(Goal): Rewrite the part of the passage on Oneness that opens with "Or rather, here" and closes with "NOT TO LOVE?", swapping each "door" for "gate".

(Excerpted text):
--- START ---
It was time to leave, and for a brief moment I was certain that no one in the room had understood, despite the few who had participated. But then the truth arrived, and did so on the wings of the bodhisattva vow: “A bodhisattva vows not to take enlightenment until all others are enlightened” (even though a bodhisattva knows quite well that there are no others).
And so I looked back at what I was looking out of, here where I see no face, no head, only awareness—empty, pure, singular, first-person-present-tense awareness, which I saw, literally saw, nowhere else in the universe, and I knew in that momentary vision of Oneness that everyone had both spoken and heard every word and that all was perfectly timed and perfectly executed for the only audience, that of Oneness.
And I left the way I entered, through the door.
Or rather, here in the stillness of awareness, I watched as the door approached and grew larger, then vanished into this vast and empty awareness that I am.
SO WHAT’S NOT TO LOVE?
In the last chapter I mentioned a road trip and stopping for a cup of coffee at an inn. It was hopefully a workable example of the principle of Oneness, how everything is interconnected in an intricate web of relationships in such a way as to defy the notion of separate parts, or of any parts. But isn’t it also a fine example of what we know as Grace, the freely given gift of a fully alive and perfectly functioning universe by, as, and for Who We Really Are, this wide awake Single Eye, this conscious empty Capacity for everything that is found only right here and right now?
--- END ---
(Data excerpt):
--- START ---
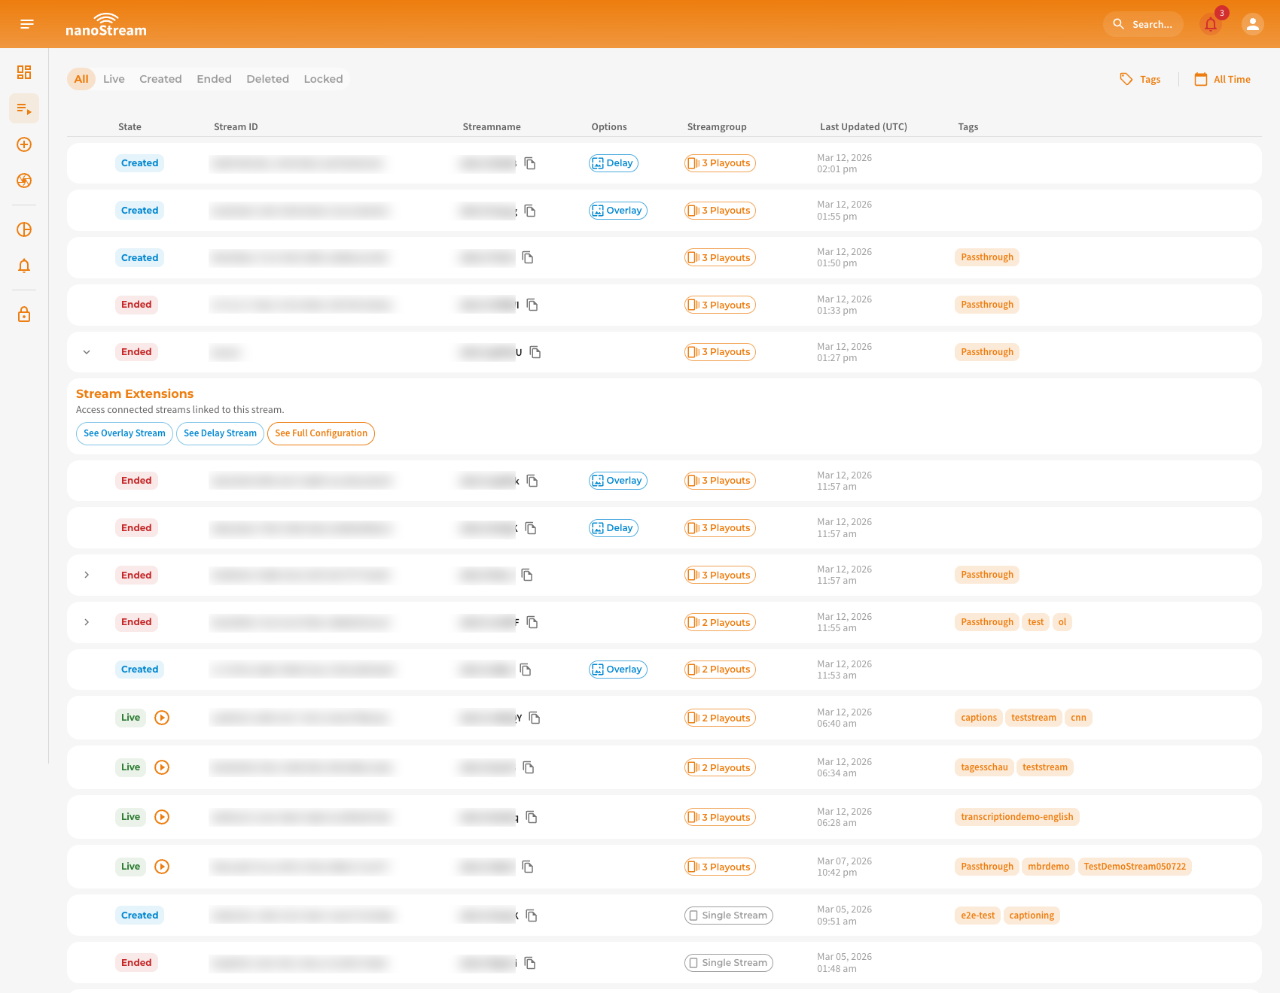This screenshot has width=1280, height=993.
Task: Collapse the expanded Ended stream row
Action: [x=86, y=351]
--- END ---
(Complete output):
Or rather, here in the stillness of awareness, I watched as the gate approached and grew larger, then vanished into this vast and empty awareness that I am.
SO WHAT’S NOT TO LOVE?